QUESTIONS À TRAITER:
A. Répondez à ces questions à partir du texte sur Senghor :
(i) Quel mot Senghor a-t-il finalement préféré à « woï » pour les deux poèmes les plus longs du recueil ?
(ii) En quelle année et chez quel éditeur son premier recueil a-t-il paru ?
(iii) Combien de cordes la kôra possède-t-elle ?
B. Comment réécrire plus brièvement le paragraphe du texte sur Senghor qui commence par « D'une édition à l'autre des Chants d'ombre » ?

TEXTE DE LA PAGE:
-.-.-

EXPOSE SUR LE POEME RETOUR DE L'ENFANT PRODIGUE
Publié le 12/05/2023
Extrait du document
«
LE RETOUR DE L’ENFANT PRODIGUE
D’une édition à l’autre des Chants d’ombre, des variations apparaissent : ainsi, à
« woï » Senghor a finalement préféré « guimm » pour les deux poèmes les plus
longs du recueil, « Que m’accompagnent koras et balafong » et « Le Retour de
l’enfant prodigue ».
L’explication que, dans le « Lexique », il fournit lui-même pour le
mot « woï » est significative d’une ambiguïté : « Chant, poème.
C’est la traduction
exacte de l’ôdé grecque » [2].
Voici donc les deux poèmes les plus ostensiblement africains dans le premier recueil
de Senghor, publié en 1945 aux Editions Pierre Seghers.
L’artiste veut apparaître en
griot, en « dyâli », et il mobilise un accompagnement instrumental autochtone,
réduit, pour le second de ces textes, à l’unique « kôra », dont les cordes multiples
(de 16 à 32) permettent une grande amplitude sonore.
Pourtant, il cherche
systématiquement des équivalents européens, en empruntant à des zones culturelles
différentes.
La « kôra » est présentée dans le lexique comme une « sorte de harpe »
(p.
250), moins celle des salons au temps de Marie-Antoinette que la harpe celtique
dont, à peu près au même moment, James Macpherson avait paré Ossian, barde du
IIIe siècle, dans Fingal (1761) ou Temora (1763).
Le « dyâli » est, toujours selon le
même lexique (p.
249), un « troubadour d’Afrique noire, poète et musicien » et, si
l’on peut dire, un vrai troubadour, tels Jaufré Rudel ou Arnaut Daniel, et non l’un des
représentants de ce « style troubadour » qui fit florès au début du XIXe siècle et
dont Il Trovatore de Giuseppe Verdi, en 1853, devait être la figure dramatique.
Le
« woï » est donc l’ode, et Senghor, agrégé de grammaire, formé au grec ancien,
pense d’abord à Pindare et à ses grands poèmes célébrant les athlètes vainqueurs, un genre dans lequel, plus modestement, il s’est essayé plus tard, tout en la
conciliant avec la poésie gymnique de son village.

-.-.-

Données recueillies
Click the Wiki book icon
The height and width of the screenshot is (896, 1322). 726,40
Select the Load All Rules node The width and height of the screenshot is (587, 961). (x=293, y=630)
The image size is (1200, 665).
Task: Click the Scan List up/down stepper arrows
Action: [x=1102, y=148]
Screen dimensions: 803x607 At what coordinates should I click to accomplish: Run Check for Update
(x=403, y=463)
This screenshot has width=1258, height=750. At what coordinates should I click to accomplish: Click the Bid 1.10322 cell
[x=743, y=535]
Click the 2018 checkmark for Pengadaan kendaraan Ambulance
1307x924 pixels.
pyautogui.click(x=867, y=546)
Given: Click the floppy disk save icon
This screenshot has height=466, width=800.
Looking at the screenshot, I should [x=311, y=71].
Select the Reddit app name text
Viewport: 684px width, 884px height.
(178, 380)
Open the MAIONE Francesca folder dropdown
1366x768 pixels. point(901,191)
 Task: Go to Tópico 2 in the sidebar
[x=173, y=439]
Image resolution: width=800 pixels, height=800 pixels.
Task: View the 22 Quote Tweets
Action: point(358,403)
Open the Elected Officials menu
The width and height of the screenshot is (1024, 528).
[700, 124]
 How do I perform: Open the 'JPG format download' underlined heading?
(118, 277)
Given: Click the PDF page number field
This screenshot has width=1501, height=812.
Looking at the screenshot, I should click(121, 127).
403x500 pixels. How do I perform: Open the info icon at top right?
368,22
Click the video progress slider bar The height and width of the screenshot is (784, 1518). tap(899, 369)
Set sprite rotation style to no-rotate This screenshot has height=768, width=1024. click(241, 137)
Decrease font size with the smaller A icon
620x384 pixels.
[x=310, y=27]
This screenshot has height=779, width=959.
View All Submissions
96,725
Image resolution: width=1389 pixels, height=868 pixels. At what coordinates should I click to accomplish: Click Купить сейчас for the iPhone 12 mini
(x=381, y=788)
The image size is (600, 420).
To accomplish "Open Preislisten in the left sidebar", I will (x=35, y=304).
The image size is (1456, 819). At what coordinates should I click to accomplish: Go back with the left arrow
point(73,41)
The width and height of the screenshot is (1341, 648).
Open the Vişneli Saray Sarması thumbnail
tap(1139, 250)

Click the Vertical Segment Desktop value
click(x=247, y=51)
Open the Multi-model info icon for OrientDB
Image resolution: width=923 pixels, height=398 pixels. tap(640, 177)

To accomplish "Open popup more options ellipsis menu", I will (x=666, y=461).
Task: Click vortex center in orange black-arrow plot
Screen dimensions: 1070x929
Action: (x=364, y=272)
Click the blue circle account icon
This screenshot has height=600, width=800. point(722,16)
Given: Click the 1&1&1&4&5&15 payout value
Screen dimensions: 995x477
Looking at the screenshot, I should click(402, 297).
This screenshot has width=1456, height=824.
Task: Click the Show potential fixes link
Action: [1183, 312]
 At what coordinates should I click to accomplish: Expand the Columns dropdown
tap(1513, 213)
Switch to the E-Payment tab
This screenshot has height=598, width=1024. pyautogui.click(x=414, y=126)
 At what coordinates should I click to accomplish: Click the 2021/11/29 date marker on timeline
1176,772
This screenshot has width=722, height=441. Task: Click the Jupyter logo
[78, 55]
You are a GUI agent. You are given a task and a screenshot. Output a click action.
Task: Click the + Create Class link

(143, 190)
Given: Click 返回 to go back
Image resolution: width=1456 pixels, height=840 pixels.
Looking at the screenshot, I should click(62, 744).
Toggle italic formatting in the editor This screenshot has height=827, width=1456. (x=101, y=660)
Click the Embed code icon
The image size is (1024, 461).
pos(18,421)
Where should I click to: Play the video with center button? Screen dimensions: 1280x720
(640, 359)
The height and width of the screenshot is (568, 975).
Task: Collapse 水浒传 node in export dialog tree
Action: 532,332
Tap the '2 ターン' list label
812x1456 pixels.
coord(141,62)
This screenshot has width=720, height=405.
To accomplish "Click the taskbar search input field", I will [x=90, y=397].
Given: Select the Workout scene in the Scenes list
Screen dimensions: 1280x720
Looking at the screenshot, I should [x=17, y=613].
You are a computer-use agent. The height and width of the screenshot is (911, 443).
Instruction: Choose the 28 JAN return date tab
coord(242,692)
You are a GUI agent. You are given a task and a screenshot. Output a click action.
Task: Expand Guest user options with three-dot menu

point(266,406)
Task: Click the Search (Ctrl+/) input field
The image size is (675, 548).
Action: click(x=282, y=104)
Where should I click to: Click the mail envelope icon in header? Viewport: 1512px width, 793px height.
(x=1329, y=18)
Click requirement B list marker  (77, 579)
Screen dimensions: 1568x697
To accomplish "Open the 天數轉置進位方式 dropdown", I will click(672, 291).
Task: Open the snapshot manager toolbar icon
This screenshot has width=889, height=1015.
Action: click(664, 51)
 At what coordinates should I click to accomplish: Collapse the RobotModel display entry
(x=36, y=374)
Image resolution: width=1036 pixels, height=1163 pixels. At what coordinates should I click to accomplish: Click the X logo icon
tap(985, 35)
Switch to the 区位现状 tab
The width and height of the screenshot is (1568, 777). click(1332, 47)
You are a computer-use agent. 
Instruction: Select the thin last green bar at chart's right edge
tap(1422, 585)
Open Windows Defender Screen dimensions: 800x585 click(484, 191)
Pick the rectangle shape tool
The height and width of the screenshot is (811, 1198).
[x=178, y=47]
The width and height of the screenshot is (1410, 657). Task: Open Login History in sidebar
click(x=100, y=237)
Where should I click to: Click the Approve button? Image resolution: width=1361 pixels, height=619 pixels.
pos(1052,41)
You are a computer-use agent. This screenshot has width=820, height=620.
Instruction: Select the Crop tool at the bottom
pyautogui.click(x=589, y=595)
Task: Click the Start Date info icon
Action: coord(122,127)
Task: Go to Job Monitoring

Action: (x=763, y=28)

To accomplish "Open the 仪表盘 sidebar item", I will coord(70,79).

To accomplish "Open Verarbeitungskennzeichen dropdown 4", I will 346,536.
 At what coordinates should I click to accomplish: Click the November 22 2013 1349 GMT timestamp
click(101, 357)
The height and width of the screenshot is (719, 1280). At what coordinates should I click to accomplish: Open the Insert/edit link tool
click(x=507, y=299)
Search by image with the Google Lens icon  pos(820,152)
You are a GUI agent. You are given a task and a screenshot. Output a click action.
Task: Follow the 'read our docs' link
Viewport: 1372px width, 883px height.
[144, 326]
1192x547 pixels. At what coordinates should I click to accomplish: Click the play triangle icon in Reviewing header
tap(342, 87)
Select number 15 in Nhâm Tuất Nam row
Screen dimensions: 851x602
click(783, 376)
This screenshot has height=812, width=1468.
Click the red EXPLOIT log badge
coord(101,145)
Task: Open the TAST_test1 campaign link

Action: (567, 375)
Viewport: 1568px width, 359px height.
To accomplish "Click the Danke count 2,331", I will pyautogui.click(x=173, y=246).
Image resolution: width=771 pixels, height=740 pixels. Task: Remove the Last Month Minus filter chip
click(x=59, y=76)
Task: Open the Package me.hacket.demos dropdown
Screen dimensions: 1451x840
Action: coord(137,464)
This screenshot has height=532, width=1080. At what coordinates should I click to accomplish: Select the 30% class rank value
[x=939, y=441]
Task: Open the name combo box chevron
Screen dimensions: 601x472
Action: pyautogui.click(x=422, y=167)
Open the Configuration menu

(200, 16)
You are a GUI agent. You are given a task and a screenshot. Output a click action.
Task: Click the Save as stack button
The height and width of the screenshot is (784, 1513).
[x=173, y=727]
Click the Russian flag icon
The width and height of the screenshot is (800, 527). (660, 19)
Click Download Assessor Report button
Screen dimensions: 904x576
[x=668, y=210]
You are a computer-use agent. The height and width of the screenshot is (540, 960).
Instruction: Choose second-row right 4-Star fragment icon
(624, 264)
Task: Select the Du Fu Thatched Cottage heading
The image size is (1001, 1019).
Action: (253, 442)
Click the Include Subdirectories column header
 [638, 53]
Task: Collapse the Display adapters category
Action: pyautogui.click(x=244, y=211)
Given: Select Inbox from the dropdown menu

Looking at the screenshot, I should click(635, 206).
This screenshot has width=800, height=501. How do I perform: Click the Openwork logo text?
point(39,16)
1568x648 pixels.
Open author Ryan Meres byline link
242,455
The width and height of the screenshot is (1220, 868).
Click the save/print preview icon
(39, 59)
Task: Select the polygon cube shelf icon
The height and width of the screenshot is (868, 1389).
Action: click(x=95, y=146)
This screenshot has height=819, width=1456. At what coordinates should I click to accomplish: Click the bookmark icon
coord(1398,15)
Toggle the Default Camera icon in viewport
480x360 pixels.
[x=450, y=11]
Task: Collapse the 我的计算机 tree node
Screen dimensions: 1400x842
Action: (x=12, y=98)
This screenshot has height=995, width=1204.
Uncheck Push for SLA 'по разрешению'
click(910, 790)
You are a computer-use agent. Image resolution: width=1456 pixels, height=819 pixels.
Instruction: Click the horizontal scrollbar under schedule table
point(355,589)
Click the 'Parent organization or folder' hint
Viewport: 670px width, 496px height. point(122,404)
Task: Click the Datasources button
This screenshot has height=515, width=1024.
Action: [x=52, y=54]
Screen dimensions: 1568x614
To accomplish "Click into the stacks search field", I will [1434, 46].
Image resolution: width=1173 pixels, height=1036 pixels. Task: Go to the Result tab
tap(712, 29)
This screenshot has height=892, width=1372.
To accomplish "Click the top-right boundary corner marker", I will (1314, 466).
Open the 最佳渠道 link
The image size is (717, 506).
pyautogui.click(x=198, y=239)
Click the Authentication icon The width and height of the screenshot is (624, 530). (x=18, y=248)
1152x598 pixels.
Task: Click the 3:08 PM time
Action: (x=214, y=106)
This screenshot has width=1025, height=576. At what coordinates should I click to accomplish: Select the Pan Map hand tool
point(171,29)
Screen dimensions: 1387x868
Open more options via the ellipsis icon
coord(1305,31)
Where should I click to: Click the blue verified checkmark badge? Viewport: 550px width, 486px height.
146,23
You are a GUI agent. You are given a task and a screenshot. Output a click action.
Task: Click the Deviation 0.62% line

-.-.-

RÉPONSES PAR TÂCHE:
A.
(i) « guimm »
(ii) En 1945, aux Editions Pierre Seghers
(iii) De 16 à 32

B. Selon les éditions des Chants d'ombre, Senghor a finalement remplacé « woï » par « guimm » dans les deux plus longs poèmes du recueil, « Que m'accompagnent koras et balafong » et « Le Retour de l'enfant prodigue ».